DOW district wildlife manager Justin Martens said judging by the eagles’ behavior, the nest, located in a ponderosa pine on the west bank of the Roaring Fork River, could contain one or more eagle eggs.
“We’re not sure what’s going on, but they definitely seem to have set up shop in Aspen Glen this year,” he said.
If Martens seems hesitant about formally proclaiming that eaglets are on the way, that’s because he is.
In the spring of 2003, a pair of eagles ” possibly the same pair ” tended to a nest on nearby Rose Ranch. Martens eagerly awaited the arrival of one or more baby bald eagles. Instead of finding newborn versions of the nation’s symbol, the DOW came up with a goose egg ” literally ” and the eagles soon flew off for the summer.
“We think these are probably the same eagles that nested in Rose Ranch last year,” Martens said. “We haven’t even verified that there are eggs in the nest yet.”
Peace and quiet needed
for successful nesting
Martens said that during the incubation period, which lasts around 35 days, it is extremely important to give the white-capped raptors their space. If they don’t have a peaceful, easy feeling, they could abandon their nest, eliminating any chance of hatching any little ones this year.
If the eaglets hatch, Martens guesses it will probably happen around May 1.
“In order for a successful nest to be there, there’s going to have to be closures,” he said.
Martens said people have recently been seen walking their dogs and bank fishing near the nest and warns them to stay away.
“If someone does something that makes them fly away, there’s some huge, ugly fines,” he said.

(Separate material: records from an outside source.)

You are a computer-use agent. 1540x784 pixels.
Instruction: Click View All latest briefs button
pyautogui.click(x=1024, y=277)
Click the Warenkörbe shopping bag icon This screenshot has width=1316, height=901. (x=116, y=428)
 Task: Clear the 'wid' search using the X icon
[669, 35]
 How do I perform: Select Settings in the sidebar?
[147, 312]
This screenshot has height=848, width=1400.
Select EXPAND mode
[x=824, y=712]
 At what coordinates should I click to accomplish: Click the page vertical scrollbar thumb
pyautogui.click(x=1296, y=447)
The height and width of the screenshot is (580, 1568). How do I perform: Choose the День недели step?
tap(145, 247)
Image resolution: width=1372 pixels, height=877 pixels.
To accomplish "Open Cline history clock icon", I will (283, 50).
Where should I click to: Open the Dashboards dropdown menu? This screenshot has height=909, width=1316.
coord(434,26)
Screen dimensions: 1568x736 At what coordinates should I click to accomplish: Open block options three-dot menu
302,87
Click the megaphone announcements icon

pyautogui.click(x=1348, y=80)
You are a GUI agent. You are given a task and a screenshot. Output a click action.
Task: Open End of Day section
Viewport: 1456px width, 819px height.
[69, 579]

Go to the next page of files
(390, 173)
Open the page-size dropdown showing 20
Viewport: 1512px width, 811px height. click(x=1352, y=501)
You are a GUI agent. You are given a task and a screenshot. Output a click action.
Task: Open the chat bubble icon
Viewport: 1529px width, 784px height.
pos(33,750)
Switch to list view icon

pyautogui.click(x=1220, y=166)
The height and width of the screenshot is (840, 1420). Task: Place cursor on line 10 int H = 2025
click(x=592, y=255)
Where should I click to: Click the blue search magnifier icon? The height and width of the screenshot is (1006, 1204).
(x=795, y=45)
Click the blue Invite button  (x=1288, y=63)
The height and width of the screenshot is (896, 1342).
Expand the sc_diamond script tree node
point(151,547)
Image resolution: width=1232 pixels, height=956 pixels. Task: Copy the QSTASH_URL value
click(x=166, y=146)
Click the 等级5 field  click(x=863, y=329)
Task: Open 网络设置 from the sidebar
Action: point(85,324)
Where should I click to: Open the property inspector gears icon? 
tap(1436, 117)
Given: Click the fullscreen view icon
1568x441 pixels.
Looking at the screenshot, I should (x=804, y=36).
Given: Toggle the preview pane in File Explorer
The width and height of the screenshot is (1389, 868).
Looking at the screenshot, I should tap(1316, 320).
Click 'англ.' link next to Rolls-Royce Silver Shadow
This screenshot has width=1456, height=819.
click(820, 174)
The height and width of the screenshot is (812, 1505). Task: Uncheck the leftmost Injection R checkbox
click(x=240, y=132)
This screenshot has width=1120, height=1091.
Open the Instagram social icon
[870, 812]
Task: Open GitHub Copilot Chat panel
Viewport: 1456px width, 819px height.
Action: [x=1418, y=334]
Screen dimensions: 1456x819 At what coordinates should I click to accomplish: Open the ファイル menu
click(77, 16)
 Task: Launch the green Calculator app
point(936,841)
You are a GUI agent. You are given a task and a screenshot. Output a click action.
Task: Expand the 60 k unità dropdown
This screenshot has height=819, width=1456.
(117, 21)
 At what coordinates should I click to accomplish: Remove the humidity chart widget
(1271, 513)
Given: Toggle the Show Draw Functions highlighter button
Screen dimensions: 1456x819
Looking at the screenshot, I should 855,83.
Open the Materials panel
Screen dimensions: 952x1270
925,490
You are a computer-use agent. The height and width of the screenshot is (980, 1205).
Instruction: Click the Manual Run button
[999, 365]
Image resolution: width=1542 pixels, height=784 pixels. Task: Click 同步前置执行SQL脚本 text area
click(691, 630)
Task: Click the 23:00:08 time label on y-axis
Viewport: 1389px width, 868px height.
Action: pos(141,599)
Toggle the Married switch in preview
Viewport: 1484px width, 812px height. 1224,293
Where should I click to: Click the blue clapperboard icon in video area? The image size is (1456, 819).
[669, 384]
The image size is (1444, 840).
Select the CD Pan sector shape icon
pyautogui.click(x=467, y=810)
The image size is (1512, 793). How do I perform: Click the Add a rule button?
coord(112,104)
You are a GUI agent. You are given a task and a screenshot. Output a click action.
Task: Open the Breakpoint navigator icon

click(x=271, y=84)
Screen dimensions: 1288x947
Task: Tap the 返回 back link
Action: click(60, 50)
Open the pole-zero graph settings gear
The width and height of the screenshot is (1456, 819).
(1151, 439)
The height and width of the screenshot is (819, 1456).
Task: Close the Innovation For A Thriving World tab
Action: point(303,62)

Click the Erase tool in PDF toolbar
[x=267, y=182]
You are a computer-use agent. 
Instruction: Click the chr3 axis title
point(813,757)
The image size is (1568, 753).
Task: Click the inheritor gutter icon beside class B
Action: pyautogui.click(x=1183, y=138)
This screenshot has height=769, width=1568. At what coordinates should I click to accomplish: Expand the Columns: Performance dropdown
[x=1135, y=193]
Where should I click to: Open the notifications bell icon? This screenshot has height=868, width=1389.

It’s for that reason that Martens asked the Aspen Glen Club to temporarily close the 10th hole of the golf course and the adjacent riverbank.
Floaters can still glide through that stretch of river, but they’re not allowed to drop anchor or pull onto the shore.
“That hole is closed in the spring until a DOW representative says it can be opened,” Martens said. “They usually leave during the first two weeks of March.”
It seemed there would again be no eagles this spring.
“Actually, we opened the golf club on March 20. There were no signs of eagles close to the nest,” Aspen Glen Club manager Jeff Teich said.
But just nine days later the pair of eagles was spotted. One of the eagles stayed in the nest at all times, a sign that there could be eggs in the nest.
“I raced over there and told them they had to close it down,” Martens said of the 10th hole and the area surrounding the nest.
The tree in which the eagles are nesting has had a nest since the early 1950s, according to DOW records. Only two sets of eaglets have hatched there ” in 1954 and 1973.
Golfers play first hole twice
When Aspen Glen was originally approved, an agreement specified that the 10th hole would be closed whenever eagles exhibited nesting behavior at the tree.
“Part of the agreement is if eagles were there and appeared to be mating, part of the river and the 10th hole has to be closed,” Teich said.
He said the 10th hole is the only one close enough to affect the eagles, so the rest of the course can remain open.
Teich said golfers have asked how long the 10th hole will be closed, but he said that generally the people who live in Aspen Glen welcome wildlife ” even if it interferes with the golf.
“I think it’s our part of being community and environmentally involved,” he said. “I don’t think they’re upset, but they’re concerned about when the hole will open.”
For now, golfers can play hole No. 1 twice to complete 18 holes. It works out well because hole No. 1 and hole No. 10 are both par fours, and No. 1 is conveniently right next to 18 ” and right next to the clubhouse.
Martens said it’s unknown how long hole No. 10 will be closed. Much of that timeline depends on whether eaglets actually hatch.
“Once the eggs hatch, it becomes a little less critical,” he said. “If they do hatch, it would probably be closed until the eaglets start flying. That could be June or July. We’re going to be doing a lot of monitoring.”
Teich said the Aspen Glen Club will abide by any decision the DOW makes.
“I think that the members who live in Aspen Glen like the elk and the eagles and feel they’re part of the community,” he said. “It adds to the lifestyle.”
“If we get eaglets out there, it would be a tribute to how wildlife and development can coexist.”